Ce nouveau crime du tsarisme n’arrêtera pas la marche des événements. En écrasant les révolutionnaires de décembre 1905, en prononçant la dissolution de la Première Douma, l’autocratie croyait avoir achevé la révolution. Pourtant, quelques mois plus tard, il vit se dresser contre lui l’extrême gauche de la IIe Douma, que les subterfuges de la loi électorale n’avaient pas empêché d’y arriver puissante et compacte. Après avoir combattu dans la rue par une grève, le prolétariat révolutionnaire avait fait usage de la « légalité » accordée par le tsar à ses sujets. Et dès les premières séances, les élus de la Révolution, malgré les menaces du régime des conseils de guerre, ont montré ce que sait faire un parti de classe sachant user de la plus misérable « légalité ».dans les rues et par la force que le sort de la liberté en Russie sera décidé.

Les social-démocrates n’ont cessé de réagir contre l’état de désespoir dans lequel la défaite jetait le peuple russe. Ils se sont battus pour le rejet du budget, contre l’augmentation de l’armée, pour le procès du policier tueur. Ils ont utilisé le tribunal de la Douma pour activer les masses. Ils ont fait tomber le mur que le gouvernement avait voulu ériger entre les électeurs et leurs représentants en interdisant la publication du compte rendu des séances.

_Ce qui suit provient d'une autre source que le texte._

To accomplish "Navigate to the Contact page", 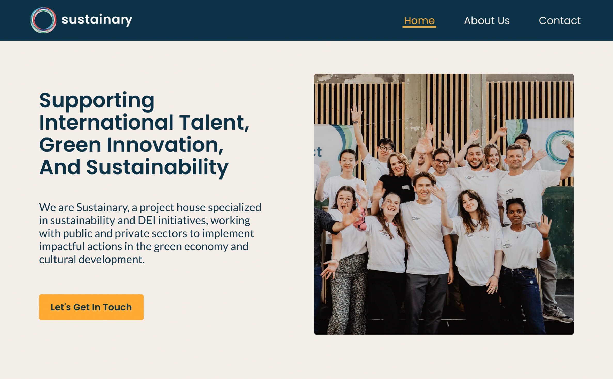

Les accusations portées par le Fouquier-Tinville de la contre-révolution, procureur Kamyshansty, établissent que la faction social-démocrate était le quartier général de l’armée révolutionnaire ; le centre vers lequel convergeaient, de tous les points de la Russie, les espoirs des ouvriers restés fidèles aux revendications d’Octobre réclamant une Constituante et une république démocratique. Les témoignages de solidarité des soldats et marins frères du peuple russe sont également allés à ce même centre.

Nos députés n’ont cessé de répéter que ni eux ni la Douma ne pouvaient émanciper la nation et qu’il appartenait au prolétariat lui-même de reprendre la lutte jusqu’à satisfaction complète.

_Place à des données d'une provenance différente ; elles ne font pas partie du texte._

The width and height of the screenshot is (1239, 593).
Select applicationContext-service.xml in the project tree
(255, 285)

Lorsque, le 31 mai dernier, le ministre de la Justice a demandé la levée de l’immunité parlementaire pour la fraction social-démocrate, le chef de cette fraction, notre camarade Tcheretelli, a répondu ; « Nous pensons avoir rempli nos obligations de représentants du peuple en disant au peuple que seule sa propre action sauvera la cause de la liberté !

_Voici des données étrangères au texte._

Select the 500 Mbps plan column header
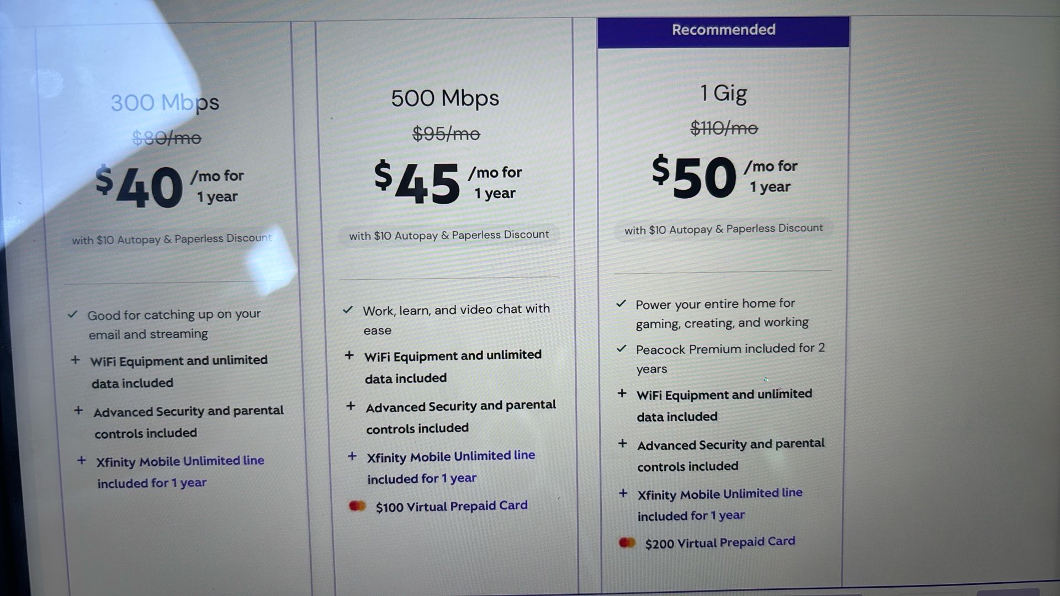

Le gouvernement a décidé de retirer le bras de la « légalité » des mains des sociaux-démocrates. Il a livré la faction parlementaire au tribunal sous prétexte d’un complot qui n’a jamais existé. Il a illégalement mutilé la loi électorale. Pour priver le prolétariat de son bras légal, l’autocratie a brisé, par un coup d’État, sa propre légalité. Afin de « purger » le parlement des socialistes, il a bafoué les droits parlementaires et violé les lois fondamentales de la constitution. Elle espère ainsi rendre inoffensive l’institution que la Révolution d’Octobre lui a arrachée. Le prolétariat ayant été mis à l’écart, mis face à face avec les réactionnaires et les tremblants, le gouvernement espère rétablir l’autocratie absolue sous le masque d’un régime parlementaire.

Quoi qu’il arrive, les événements que je viens de raconter montrent quel usage révolutionnaire peut être fait de la légalité par le prolétariat socialiste. Ils montrent aussi que par l’action du 5 décembre, cette même légalité ayant été brisée, les socialistes savent utiliser d’autres moyens révolutionnaires. En résumé, ils prouvent que pour un parti d’avant-garde, toutes les armes sont utilisables dans la lutte de libération.